→ **Task statement**: Lines that include "computer" make up the answer; copy all of them from the data below.

Stored data
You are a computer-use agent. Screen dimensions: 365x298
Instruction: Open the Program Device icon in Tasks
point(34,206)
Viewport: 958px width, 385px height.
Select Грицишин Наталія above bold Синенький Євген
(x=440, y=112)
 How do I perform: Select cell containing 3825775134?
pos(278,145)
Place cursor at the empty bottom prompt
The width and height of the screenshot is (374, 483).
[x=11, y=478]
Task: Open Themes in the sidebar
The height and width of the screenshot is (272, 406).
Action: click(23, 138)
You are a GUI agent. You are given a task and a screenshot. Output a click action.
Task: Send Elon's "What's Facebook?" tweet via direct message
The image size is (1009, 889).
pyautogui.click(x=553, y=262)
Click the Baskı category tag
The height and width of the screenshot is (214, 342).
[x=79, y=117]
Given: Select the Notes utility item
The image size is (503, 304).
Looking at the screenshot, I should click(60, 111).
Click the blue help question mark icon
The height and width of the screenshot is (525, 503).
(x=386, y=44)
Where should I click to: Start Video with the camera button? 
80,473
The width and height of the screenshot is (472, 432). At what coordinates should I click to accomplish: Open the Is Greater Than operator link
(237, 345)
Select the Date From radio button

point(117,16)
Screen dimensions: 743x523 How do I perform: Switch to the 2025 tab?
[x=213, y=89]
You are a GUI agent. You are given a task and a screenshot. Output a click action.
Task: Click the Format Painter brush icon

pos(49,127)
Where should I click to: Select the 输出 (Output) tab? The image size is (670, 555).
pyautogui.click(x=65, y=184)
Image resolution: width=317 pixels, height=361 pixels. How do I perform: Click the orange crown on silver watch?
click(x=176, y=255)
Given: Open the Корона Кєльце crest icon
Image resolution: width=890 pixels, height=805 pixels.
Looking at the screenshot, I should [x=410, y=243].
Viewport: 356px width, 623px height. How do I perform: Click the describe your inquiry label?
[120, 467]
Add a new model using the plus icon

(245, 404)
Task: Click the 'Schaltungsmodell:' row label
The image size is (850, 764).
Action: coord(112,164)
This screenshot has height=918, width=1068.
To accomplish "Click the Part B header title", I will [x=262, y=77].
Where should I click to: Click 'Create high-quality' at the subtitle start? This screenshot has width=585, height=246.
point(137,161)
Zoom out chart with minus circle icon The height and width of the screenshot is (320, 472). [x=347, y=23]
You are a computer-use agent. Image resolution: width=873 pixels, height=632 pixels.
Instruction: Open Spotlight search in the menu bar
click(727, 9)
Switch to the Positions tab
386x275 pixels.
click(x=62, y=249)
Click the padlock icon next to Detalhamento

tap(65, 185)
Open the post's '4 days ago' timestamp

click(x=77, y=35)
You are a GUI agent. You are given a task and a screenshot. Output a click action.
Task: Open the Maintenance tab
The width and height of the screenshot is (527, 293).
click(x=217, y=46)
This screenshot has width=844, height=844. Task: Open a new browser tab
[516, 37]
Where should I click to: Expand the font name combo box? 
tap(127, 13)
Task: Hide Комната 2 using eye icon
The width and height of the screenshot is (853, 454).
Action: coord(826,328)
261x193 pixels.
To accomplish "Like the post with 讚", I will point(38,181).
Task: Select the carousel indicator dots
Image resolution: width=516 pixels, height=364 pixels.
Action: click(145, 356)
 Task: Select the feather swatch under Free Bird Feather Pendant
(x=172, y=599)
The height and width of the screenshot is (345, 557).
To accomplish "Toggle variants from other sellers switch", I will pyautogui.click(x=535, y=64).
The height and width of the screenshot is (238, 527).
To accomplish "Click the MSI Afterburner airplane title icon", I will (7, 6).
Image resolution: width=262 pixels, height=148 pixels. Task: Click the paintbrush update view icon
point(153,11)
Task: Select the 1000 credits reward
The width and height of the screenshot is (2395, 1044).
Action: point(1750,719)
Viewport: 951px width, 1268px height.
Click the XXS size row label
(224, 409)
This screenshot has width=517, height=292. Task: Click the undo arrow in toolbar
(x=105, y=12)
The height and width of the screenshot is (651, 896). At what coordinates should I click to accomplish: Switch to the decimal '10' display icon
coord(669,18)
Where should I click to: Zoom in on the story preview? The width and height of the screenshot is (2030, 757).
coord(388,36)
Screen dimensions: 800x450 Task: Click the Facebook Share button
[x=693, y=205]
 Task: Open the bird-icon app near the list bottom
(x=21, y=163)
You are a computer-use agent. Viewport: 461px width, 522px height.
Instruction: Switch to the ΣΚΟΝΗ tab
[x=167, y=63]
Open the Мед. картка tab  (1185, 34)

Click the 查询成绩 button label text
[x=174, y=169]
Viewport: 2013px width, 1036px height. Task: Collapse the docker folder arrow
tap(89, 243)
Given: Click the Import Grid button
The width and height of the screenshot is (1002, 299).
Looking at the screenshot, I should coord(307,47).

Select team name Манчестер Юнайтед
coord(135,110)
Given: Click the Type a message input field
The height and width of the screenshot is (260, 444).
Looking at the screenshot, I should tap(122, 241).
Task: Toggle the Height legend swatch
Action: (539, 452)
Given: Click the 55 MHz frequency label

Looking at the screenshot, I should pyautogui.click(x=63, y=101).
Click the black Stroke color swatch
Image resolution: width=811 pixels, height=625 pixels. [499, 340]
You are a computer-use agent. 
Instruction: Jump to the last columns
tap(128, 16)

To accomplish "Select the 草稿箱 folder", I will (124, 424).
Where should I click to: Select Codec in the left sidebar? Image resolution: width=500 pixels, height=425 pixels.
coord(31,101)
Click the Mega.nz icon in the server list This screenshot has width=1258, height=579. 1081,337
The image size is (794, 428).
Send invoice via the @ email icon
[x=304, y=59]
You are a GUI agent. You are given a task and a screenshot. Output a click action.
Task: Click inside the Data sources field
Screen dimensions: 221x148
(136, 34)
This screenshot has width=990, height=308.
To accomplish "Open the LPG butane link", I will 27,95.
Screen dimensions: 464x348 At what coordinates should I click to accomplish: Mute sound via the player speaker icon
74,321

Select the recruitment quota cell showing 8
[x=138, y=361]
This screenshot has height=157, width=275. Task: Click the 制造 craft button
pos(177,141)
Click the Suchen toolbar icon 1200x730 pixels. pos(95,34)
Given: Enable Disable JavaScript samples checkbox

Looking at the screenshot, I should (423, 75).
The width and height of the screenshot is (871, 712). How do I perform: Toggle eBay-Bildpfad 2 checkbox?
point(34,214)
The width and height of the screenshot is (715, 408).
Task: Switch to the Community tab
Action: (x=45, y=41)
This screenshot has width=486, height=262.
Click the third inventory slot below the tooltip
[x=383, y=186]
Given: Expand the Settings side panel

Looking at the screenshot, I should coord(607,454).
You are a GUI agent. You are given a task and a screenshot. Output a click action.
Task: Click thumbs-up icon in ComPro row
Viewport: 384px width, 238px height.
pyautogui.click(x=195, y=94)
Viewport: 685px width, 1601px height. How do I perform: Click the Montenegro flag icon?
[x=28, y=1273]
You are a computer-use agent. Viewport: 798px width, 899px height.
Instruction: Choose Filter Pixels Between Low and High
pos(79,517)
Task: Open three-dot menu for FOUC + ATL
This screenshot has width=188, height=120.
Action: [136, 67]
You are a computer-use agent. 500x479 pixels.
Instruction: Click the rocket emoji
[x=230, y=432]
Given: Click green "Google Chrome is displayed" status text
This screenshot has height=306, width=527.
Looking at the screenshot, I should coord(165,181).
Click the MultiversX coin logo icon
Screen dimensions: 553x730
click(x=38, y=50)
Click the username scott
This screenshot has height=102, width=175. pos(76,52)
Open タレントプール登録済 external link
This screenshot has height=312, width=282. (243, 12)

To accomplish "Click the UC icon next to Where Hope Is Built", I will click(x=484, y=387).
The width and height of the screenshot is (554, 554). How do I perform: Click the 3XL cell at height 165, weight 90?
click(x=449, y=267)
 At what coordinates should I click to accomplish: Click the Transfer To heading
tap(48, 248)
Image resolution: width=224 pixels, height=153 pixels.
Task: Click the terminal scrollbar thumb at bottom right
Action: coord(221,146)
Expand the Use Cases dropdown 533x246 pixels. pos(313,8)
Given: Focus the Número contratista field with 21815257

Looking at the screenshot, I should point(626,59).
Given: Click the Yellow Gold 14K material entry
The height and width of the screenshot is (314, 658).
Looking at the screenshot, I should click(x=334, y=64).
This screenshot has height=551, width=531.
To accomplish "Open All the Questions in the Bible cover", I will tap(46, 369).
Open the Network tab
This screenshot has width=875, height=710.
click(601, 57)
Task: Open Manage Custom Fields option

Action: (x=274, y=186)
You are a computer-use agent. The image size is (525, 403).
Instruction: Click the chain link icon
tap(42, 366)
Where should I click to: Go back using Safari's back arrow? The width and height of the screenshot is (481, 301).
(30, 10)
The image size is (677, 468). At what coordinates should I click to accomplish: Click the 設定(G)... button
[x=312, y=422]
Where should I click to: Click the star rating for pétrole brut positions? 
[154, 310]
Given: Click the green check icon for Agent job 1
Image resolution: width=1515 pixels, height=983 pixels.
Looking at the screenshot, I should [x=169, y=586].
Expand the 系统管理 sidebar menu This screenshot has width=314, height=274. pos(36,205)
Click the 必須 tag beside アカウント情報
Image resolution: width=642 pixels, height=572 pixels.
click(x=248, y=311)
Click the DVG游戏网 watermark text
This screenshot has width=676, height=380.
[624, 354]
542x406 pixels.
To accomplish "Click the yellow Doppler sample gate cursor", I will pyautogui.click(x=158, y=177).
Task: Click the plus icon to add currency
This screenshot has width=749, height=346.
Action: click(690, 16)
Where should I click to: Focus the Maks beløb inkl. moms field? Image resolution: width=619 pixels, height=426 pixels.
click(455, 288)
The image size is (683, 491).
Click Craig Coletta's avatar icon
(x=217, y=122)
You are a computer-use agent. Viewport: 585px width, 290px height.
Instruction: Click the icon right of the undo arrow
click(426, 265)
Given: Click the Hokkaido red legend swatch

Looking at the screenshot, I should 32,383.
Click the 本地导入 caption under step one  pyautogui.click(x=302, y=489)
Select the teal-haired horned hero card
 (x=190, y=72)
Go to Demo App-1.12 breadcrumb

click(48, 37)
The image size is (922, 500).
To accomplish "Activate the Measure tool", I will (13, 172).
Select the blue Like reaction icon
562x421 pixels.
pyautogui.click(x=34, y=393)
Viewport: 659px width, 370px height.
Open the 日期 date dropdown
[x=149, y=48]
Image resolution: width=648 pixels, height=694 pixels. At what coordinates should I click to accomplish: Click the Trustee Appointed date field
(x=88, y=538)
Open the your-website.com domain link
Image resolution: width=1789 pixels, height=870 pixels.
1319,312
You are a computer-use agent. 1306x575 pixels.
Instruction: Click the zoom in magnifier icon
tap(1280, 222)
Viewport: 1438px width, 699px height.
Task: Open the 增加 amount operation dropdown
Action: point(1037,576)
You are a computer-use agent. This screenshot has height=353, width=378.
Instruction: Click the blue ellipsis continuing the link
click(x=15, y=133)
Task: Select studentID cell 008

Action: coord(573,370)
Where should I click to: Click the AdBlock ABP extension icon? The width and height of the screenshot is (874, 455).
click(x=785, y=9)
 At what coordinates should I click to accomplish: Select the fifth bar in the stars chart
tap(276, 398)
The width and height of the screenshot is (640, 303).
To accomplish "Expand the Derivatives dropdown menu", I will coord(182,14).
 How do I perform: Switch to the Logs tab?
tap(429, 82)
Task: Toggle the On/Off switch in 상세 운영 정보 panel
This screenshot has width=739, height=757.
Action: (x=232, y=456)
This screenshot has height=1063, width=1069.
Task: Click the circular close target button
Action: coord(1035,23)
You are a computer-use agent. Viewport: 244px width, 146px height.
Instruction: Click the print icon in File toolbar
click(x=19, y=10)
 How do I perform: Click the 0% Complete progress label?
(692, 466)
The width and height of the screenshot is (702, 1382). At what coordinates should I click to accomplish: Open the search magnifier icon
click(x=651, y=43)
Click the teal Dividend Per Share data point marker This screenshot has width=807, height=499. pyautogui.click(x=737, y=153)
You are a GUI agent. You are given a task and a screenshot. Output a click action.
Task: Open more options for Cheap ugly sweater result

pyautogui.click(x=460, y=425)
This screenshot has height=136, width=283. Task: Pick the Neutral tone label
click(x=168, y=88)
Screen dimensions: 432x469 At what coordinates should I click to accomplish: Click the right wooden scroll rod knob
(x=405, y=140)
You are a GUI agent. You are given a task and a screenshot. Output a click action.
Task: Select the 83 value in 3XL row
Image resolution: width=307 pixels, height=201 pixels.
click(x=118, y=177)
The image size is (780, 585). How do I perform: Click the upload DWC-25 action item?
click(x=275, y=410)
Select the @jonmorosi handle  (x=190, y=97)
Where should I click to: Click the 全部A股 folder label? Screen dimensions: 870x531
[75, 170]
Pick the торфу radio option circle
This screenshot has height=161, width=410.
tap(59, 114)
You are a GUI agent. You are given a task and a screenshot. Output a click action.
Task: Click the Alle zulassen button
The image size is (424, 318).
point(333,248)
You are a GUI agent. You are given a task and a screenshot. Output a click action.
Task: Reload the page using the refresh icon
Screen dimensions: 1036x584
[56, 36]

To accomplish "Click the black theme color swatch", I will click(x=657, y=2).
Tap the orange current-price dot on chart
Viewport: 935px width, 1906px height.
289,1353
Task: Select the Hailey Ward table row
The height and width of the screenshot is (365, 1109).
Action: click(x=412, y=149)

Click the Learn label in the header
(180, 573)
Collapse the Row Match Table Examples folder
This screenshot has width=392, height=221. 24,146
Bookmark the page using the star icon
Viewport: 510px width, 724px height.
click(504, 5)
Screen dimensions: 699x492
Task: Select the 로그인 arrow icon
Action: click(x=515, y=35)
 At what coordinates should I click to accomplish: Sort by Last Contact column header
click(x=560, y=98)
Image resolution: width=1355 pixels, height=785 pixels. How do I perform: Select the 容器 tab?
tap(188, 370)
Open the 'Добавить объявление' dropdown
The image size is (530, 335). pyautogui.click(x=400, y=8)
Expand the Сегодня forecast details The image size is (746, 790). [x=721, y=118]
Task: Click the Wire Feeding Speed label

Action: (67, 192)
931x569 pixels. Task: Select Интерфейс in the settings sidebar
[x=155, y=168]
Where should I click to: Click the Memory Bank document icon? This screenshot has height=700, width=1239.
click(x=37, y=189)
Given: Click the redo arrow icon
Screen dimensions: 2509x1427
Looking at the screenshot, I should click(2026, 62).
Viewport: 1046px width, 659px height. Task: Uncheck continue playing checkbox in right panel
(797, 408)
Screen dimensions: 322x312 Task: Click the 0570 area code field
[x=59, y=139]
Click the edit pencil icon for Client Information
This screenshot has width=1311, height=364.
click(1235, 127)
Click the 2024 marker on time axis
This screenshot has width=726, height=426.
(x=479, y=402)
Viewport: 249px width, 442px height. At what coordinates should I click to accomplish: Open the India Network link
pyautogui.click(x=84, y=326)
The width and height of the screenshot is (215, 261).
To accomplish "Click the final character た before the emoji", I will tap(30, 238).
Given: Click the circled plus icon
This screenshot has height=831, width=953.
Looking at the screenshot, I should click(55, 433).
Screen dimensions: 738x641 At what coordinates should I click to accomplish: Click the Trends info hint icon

→ **Task result**:
You are a computer-use agent. Screen dimensions: 365x298
You are a computer-use agent. Image resolution: width=873 pixels, height=632 pixels.
You are a computer-use agent. Viewport: 461px width, 522px height.
You are a computer-use agent. 
You are a computer-use agent. Viewport: 798px width, 899px height.
You are a computer-use agent. 500x479 pixels.
You are a computer-use agent. The image size is (525, 403).
You are a computer-use agent. Viewport: 585px width, 290px height.
You are a computer-use agent. 1306x575 pixels.
You are a computer-use agent. This screenshot has height=353, width=378.
You are a computer-use agent. Viewport: 244px width, 146px height.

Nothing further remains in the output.